With the continuous advancement of material science, sensor technology, and wearable devices, electronic skin (e-skin) has emerged as a leading innovation in the electronics sector.^1–3 In addition, the rapid development of industry has led to serious environmental pollution, thus fostering a growing interest in medicinal solutions. Recent trends have indicated a surge in the adoption of e-skin for medical applications that enable remote patient monitoring and personalized medicine.^1,4–7 E-skin comprises electronic components that can detect touch, pressure, temperature, and other environmental factors.⁶

Among the various sensing functions, hazardous gas detection plays an important role in monitoring air quality by detecting specific chemicals or gas molecules and ensuring safety in industries or homes by immediately responding to disasters, such as fires, through the detection of toxic substances. It can also be used to detect physiological changes in gases released from the human body, facilitating early diagnosis of various diseases.^8,9 The flexible nature of e-skin requires the use of organic materials.¹⁰ The applications of organic semiconductor materials such as conjugated polymers extend well beyond wearable devices such as e-skins, underscoring the dynamic growth of this field.^11–15 Conjugated polymers have strong potential as next-generation gas sensors owing to their flexibility and lightweight properties, surpassing conventional inorganic semiconductors in material design and cost efficiency.^16–21 Despite the numerous potential applications of conjugated polymers, the performance and reliability of polymer-based gas sensors remain limited.^22,23 This limitation arises from the low reactivity of hydrocarbon-based polymer chains with low surface energies and low surface areas.

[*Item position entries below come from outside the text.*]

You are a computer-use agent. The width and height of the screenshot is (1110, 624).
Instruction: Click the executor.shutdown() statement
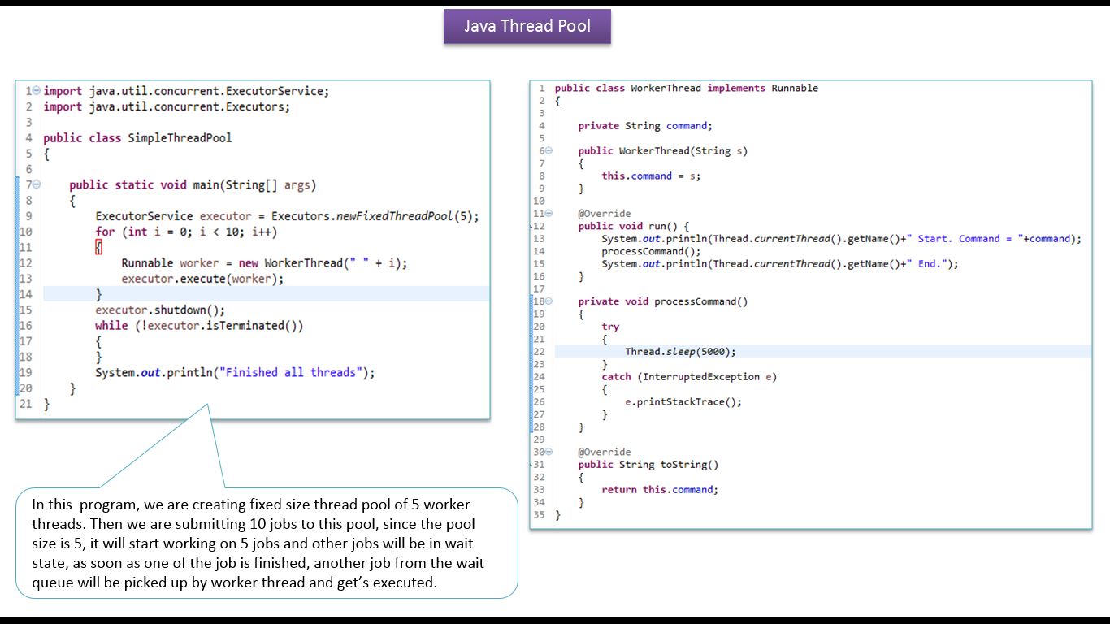160,310
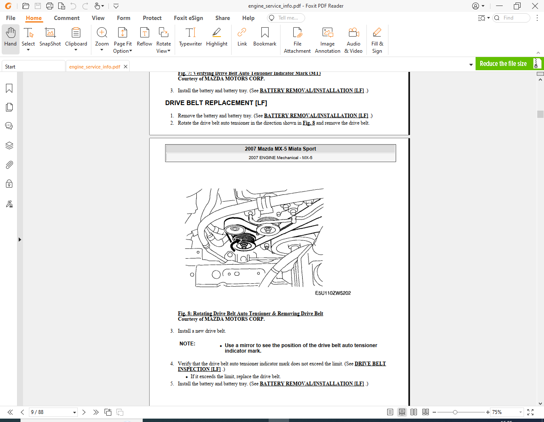Activate the Highlight tool

click(216, 37)
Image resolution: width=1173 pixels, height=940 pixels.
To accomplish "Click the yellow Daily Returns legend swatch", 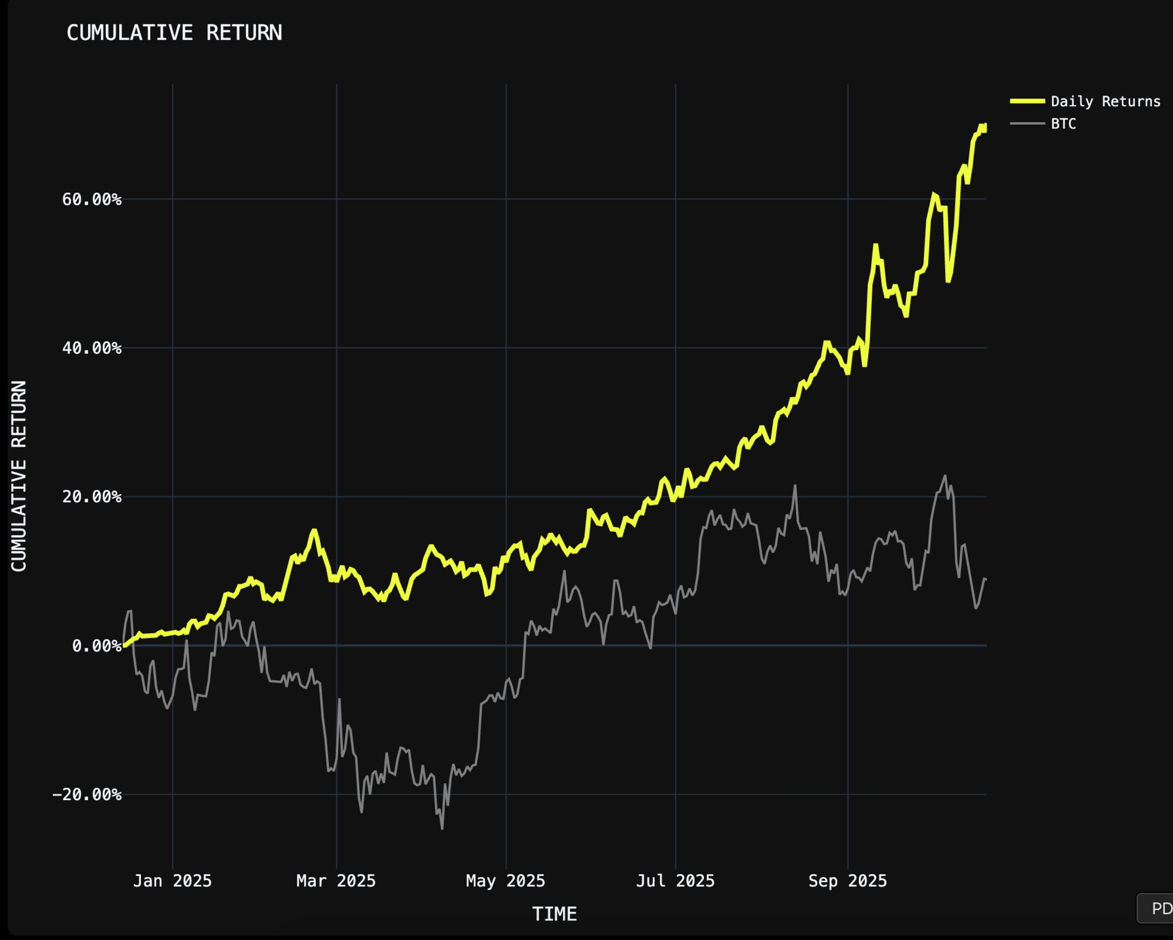I will (x=1028, y=101).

Various methods have been studied to improve the performance of organic gas sensors for the detection of target gas molecules. An effective approach for enhancing the performance of gas sensors is to integrate conjugated polymers with porous inorganic materials for easy gas adsorption and desorption. In our previous study, conjugated polymers were blended with various inorganic materials, metal–organic frameworks, zeolites, porous carbon, and perovskites to improve gas sensor performance.^24–30 To increase the selectivity of the gas sensor, surface functional groups of the inorganic materials -another key factor- were introduced to interact only with the target analyte.^29,30 However, mixing inorganic materials uniformly is challenging due to their different surface energies from those of polymers, making it difficult to produce a homogeneous blend film with uniform sensing characteristics.

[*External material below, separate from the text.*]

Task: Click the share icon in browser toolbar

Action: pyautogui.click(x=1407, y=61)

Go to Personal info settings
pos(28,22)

Herein, we present a systematic study of ultraviolet-ozone (UV-O₃) methods as a facile post-treatment method for controlling the chemical and physical properties of poly(3-hexylthiophene) (P3HT) chains. UV-O₃ treatment is a powerful technique that leads to oxidation and other chemical modifications of the surface of organic materials.^31–34 Post-treatment of UV-O₃ over just seconds to minutes makes it easier to modify the chemical and physical structures of the polymer. The chemical and physical structural changes in the P3HT film induced by UV-O₃ changed the charge carrier transport and gas adsorption properties, which were thoroughly investigated with respect to the UV-O₃ exposure time for various toxic gases. The chemical properties, chain structures, morphologies, and optical/electrical characteristics of the P3HT films treated with UV-O₃ were systematically studied.

Experiments

UV-O₃ exposure on P3HT thin films and OFET preparation

The p-type organic semiconductor P3HT (M_w = 58 kDa) was obtained from Rieke Metals, Inc., and was used without further purification. Organic field-effect transistors (OFETs) were fabricated in a top-contact, bottom-gate (BGTC) structure using a highly n-doped silicon wafer as both the substrate and gate electrode. A thermally grown silicon dioxide (SiO₂) layer, with a thickness of 3000 Å, was employed as the gate dielectric. The substrate surface was cleaned by sonication in acetone and ethanol for 30 min each to remove organic impurities. Surface modification of the silicon wafer was then performed using hexamethyldisilazane (HMDS) via spin-coating at 2500 rpm for 30 s. P3HT was dissolved in chloroform at a concentration of 5 mg mL⁻¹ and stirred at 50 °C for 2 h. The solution was deposited onto the substrate once it cooled to room temperature (25 °C). The P3HT solution was spin-coated onto the HMDS-treated SiO₂/Si substrates at 2500 rpm for 60 s at room temperature. The spin-coated P3HT films were treated with UV-O₃ for various durations (0, 5, 10, 30, and 60 s) using a UV-O₃ cleaner, which emitted UV wavelengths of 184.9 and 253.7 nm at an energy density of 33.3 mW cm⁻².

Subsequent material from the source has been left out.